It is interesting that “de facto” is Latin for “in fact” or “in reality”. So in a relationship context, de facto means that despite no big white dress, you are ‘in fact’ or ‘in reality’ treated like a married couple. Under the Family Law Act, if you are in a de facto relationship, same sex or hetro, you share the same rights as married couples in relation to property, financial settlements, spousal maintenance and parenting arrangements for any children of your relationship.
So when are you considered de facto for the purposes of family law? Broadly speaking, if you are a couple living together on a genuine domestic basis, then you are in a de facto relationship. If you are in such a relationship for a period of at least 2 years and that relationship breaks down, either partner may be able to approach the Family Court for a property settlement.
If you have any concerns regarding what rights your partner or you have under the Family Law Act, we can assist you. We can also assist you in protecting your assets should you be in, or entering into, a de facto relationship. Getting legal advice may not sound romantic, however, equipping yourself with knowledge allows you to focus on your relationship and not worry needlessly about what might happen if you break up.
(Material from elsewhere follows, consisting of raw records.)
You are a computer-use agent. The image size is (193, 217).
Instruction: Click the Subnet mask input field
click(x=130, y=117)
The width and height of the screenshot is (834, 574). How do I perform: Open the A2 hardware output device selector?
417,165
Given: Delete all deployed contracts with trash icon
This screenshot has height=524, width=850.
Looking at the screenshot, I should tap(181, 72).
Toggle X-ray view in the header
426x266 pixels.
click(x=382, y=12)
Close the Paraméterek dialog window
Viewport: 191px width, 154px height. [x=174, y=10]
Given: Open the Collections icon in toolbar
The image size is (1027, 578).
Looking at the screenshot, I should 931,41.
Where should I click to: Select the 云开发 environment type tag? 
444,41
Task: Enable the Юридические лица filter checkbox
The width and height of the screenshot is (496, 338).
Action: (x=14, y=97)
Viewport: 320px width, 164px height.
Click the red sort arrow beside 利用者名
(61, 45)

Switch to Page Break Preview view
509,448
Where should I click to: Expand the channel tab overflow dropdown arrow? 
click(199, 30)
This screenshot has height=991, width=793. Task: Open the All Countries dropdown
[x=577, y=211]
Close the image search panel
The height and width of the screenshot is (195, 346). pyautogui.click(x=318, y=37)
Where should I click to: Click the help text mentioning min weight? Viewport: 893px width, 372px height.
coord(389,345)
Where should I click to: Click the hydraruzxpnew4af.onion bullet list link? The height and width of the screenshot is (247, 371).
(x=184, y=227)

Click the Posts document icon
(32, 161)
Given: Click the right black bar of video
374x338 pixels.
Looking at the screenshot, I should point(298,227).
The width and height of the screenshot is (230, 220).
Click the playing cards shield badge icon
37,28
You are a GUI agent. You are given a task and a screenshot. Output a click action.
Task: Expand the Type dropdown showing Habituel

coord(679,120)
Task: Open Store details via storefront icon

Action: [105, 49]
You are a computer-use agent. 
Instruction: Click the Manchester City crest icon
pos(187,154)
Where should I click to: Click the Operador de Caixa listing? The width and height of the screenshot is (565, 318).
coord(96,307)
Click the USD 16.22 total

And if you happen to be going through a divorce or separation this Valentine’s Day, here are five quick tips to help you through what can be a difficult day:
- Share your love with you! Do something for yourself that you have been putting off.
- Make a schedule for the day and stick to it! Minimise your downtime and make some plans to keep your mind busy and positive.
- Exercise! Do anything from an intense gym workout to a long stroll. Get those endorphins pumping!
- Don’t isolate yourself. Surround yourself with others and try to go out of your way to help others – positive vibes guaranteed.
- And take a social media break!
Happy Valentine’s Day from Clinch Long Woodbridge.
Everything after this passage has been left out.